The Rolling Stones frontman made the remark after Sir Paul McCartney made a similar comment about Jagger’s group – but Jagger is adamant almost every famous band will have started off playing cover tracks in the early days of their careers.
In an interview with The Times newspaper, Jagger explained: “He said the Beatles were better than the Stones because the Stones were really just a blues cover band. Well, the Beatles were also really just a blues cover band when they started out. Every band is a cover band at the beginning, because that’s how it goes.”
McCartney previously insisted the Beatles were better during an interview with shock jock Howard Stern in 2020. He said: “[The Stones] are rooted in the blues.
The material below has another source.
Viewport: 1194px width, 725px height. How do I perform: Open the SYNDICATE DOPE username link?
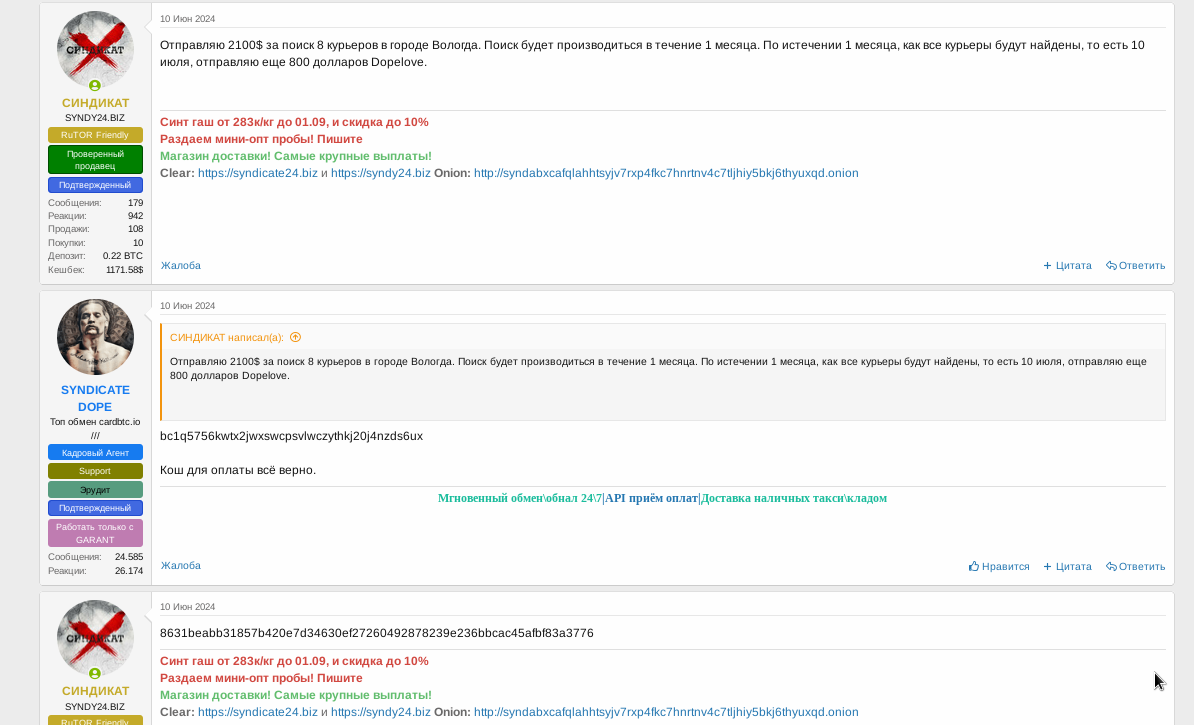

When they are writing stuff, it has to do with the blues. We had a little more influences. There’s a lot of differences, and I love the Stones, but I’m with you. The Beatles were better.”
It comes after McCartney opened up about the Beatles recording sessions – insisting Yoko Ono’s presence was an “interference in the workplace”.
The 81-year-old musician admitted bringing John Lennon’s decision to bring his partner to the studio effected the dynamic of the group, but the bandmembers didn’t confront their pal and instead “bottled it up” and got on with the job.
Speaking on new podcast series ‘McCartney: A Life In Lyrics’, Paul explained: “John and Yoko had got together and that was bound to have an effect on the dynamics of the group.
“Things like Yoko being literally in the middle of the recording session [were] something you had to deal with. The idea was that if John wanted this to happen, then it should happen. There’s no reason why not.”
He added: “Anything that disturbs us, is disturbing. We would allow this and not make a fuss. And yet at the same time, I don’t think any of us particularly liked it.
“It was an interference in the workplace. We had a way we worked. The four of us worked with George Martin. And that was basically it. And we’d always done it like that. So not being very confrontational, I think we just bottled it up and just got on with it.”
John and Yoko met in 1966 and they went on to marry in 1969. They remained together until his death in 1980.
In a previous interview with Rolling Stone magazine in 2016, Paul revealed Yoko’s presence at the studio was different because she didn’t stay in the control room – instead she was sitting among the bandmembers in the studio while they were working.
He explained: “We handled it, but not amazingly well, because we were so tight. We weren’t sexist, but girls didn’t come to the studio – they tended to leave us to it. When John got with Yoko, she wasn’t in the control room or to the side. It was in the middle of the four of us.”